A ten km hike – did you say? I pushed my brains to some extreme calculations – alright, if the morning walk with my dog amounts to roughly one and a half kilometre, then multiply that into…mmm….a little more than six times?! And yet even after such mental calisthenics, I was no nearer to gauging how the hike would turn out in reality.
When I had first looked up the word ‘zen’, I had found that one of meanings was a state of such complete absorption in a particular experience that there was no place for doubt or anxiety. Something similar happened in the hike – both my physical and emotional faculties were so deeply immersed in the sights, sounds, smells and texture of the forests that we passed through, that nothing else mattered – not the undone laundry at home, unreplied mails, pressing work deadlines or long pending appointment with my hair stylist.
The soft forest floor which sprung ever so gently under our steps, the myriad shades of green all around us, the refreshing scent of pine and ever so many kinds of bird calls – chirps, trills, whistles and even the occasional outburst of the laughing thrush…all this engaged my senses so entirely that at the end of three hours – including a couple of ten-minute breaks – I returned to the everyday world with mixed feelings – looking forward to a hot, three-course meal but also concerned for the sanctity and the vitality of these sylvan Nilgiri slopes.

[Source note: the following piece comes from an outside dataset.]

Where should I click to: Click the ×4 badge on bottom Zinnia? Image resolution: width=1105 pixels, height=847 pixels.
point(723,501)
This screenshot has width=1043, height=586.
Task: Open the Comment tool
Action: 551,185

In the wake of the World Environment Day, I thought I would pen down something about the need to protect the natural beauty of the Nilgiri mountain range. Ooty, variously known as Ootacamund and Udhagamandalam, is the busiest city of the Nilgiris. It is an extremely popular summer holiday destination for people from the plains of southern India. Unfortunately in recent years, it has been showing the ill-effects of such popularity too. Roads choke with traffic, parked vehicles and garbage while ugly hotels and unplanned construction pain the eyes.
Thus it was with a great sigh of relief that we left the town behind and turned to the narrow path leading to the Pykara Lake. Technically a reservoir formed as a result of the dams on the Pykara River, the Lake nevertheless mesmerizes with its azure blue waters. This is exquisitely set off by the emerald green of the bordering forests. As part of the protected nature reserves, these forests have been known to shelter a variety of wildlife including herds of wild elephants, bisons and even the odd tiger.
The Pykara Lake has exciting boating options for visitors ranging from motorized speed-boats to rhythmic canoes and even comfortable paddle-boats. A short distance from the Lake are the Pykara Falls which look gorgeous with their white foaming waters after they have been replenished by the monsoons.
With better road connectivity and more tourists coming by cars, such hidden gems of nature have become more accessible now. Unfortunately this brings with it the danger of environmental pollution – hence the challenge remains to balance tourist delights with preservation of pristine habitats.